G.B. : La neutralité absolue est en effet impossible. Nous baignons dans des représentations culturelles. Max Weber a forgé le concept de neutralité axiologique, la liberté par rapport aux valeurs. Bien entendu, j’ai des valeurs, mais je vais utiliser des processus intellectuels qui vont me permettre temporairement de m’en émanciper. Le journaliste ne traite jamais l’information de façon neutre, mais le fait de préciser l’endroit d’où il s’exprime idéologiquement ne suffit pas à l’exonérer de sa responsabilité. Certains en effet, en se déclarant d’extrême gauche, s’estiment lavés de toutes responsabilités intellectuelles. Le journalisme, comme la science, est une méthode, toujours approximative. Elle consiste en premier lieu à présenter les faits en les pensant correctement, c’est-à-dire sans tomber dans des erreurs de raisonnement statistique, erreurs aujourd’hui courantes. Ensuite, il faut s’attacher à l’honnêteté intellectuelle de l’éditorialisation. Tout journaliste a le droit d’avoir un point de vue, mais celui-ci ne doit pas sélectionner les faits qui vont dans son sens et passer les autres sous silence. C’est ce qu’on appelle faire du « cherry picking »[1]. Par exemple, quand Eric Zemmour dit que les terroristes du Bataclan sont courageux, ce n’est pas faux… mais stupide. Oui, c’est peut-être courageux d’aller au-devant de la mort, mais entre toutes les caractéristiques psychologiques qui pouvaient être mises en avant dans le temps de réponse très court que nous offre le temps médiatique, fallait-il réellement que le polémiste mette cette caractéristique en avant ? Il y a des vérités qui sont comme des mensonges.

La polémique est un bon moyen d’attirer de l’attention…

G.B. : Dans l’économie de l’attention, la polémique est un bon produit. Notre cerveau est fait pour détecter la polémique, la violence, les rapports agonistiques, le danger. Quand dans une soirée, vous élevez le niveau de votre voix tout en étant menaçant, tout le monde s’arrête de parler. Cela capte notre attention.

Si on laisse faire la logique du marché, cela va engendrer un dévoilement des aspects les plus primaires de notre cerveau.

La question aujourd’hui réside dans le fait de savoir comment libérer le marché de l’information — qui est un bien public — des réalités de l’économie sauvage de l’attention.
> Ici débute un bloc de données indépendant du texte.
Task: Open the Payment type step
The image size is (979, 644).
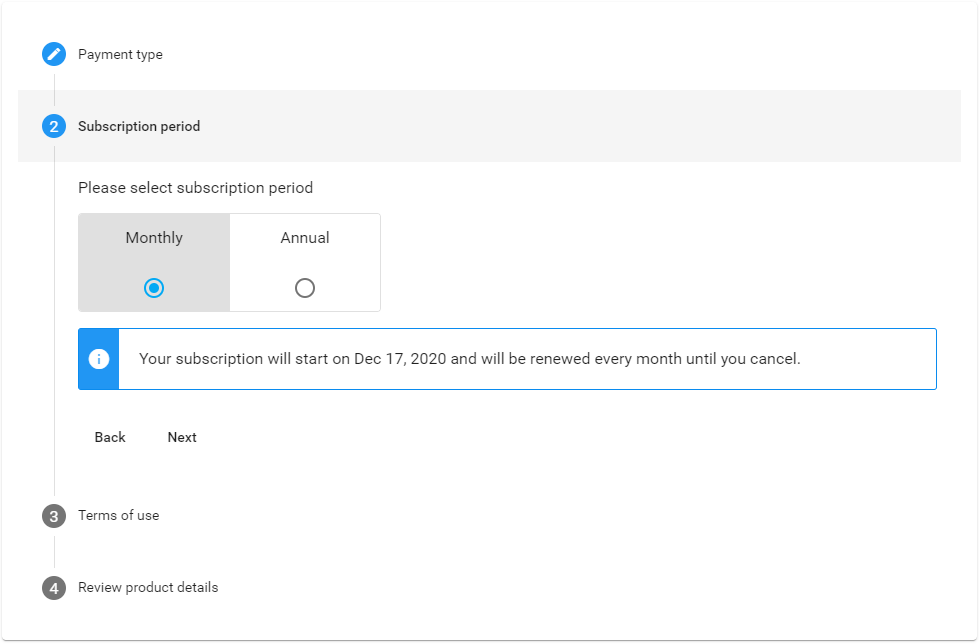Action: pyautogui.click(x=120, y=54)
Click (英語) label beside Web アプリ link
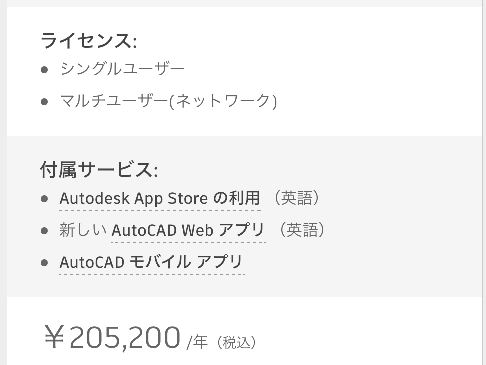Screen dimensions: 486x365 [302, 230]
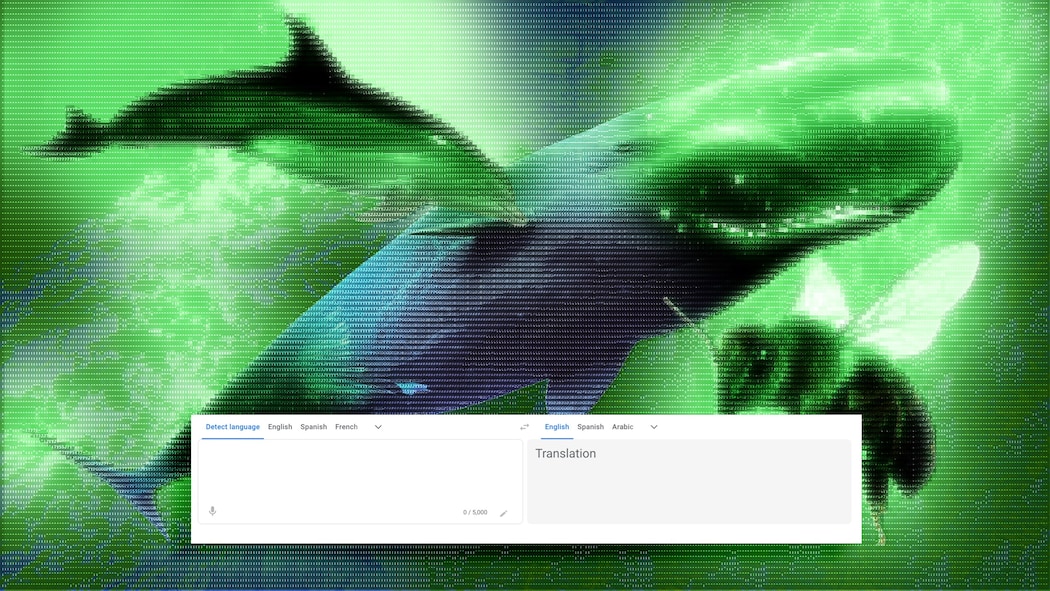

Si on laisse faire la logique du marché, cela va engendrer un dévoilement des aspects les plus primaires de notre cerveau. Tout en étant attentif aux libertés fondamentales et à la liberté d’expression, je pense qu’il faut une régulation. Cela nécessite des décisions politiques. Face à ces menaces qui pèsent sur le marché de l’information, il faut une révolution pédagogique. Il se passe des choses, mais il y a une déperdition énergétique. Tout le monde agit dans son coin. Les grands opérateurs du net comme Facebook sont impactés et veulent faire des choses.


[1] Le cherry picking (« la cueillette de cerises ») ou picorage consiste « à signaler des faits ou données qui soutiennent son opinion, tout en ignorant tous les cas qui contredisent cette position. Ce raisonnement fallacieux, pas forcément intentionnel, est un exemple typique de biais de confirmation » (source : Wikipédia).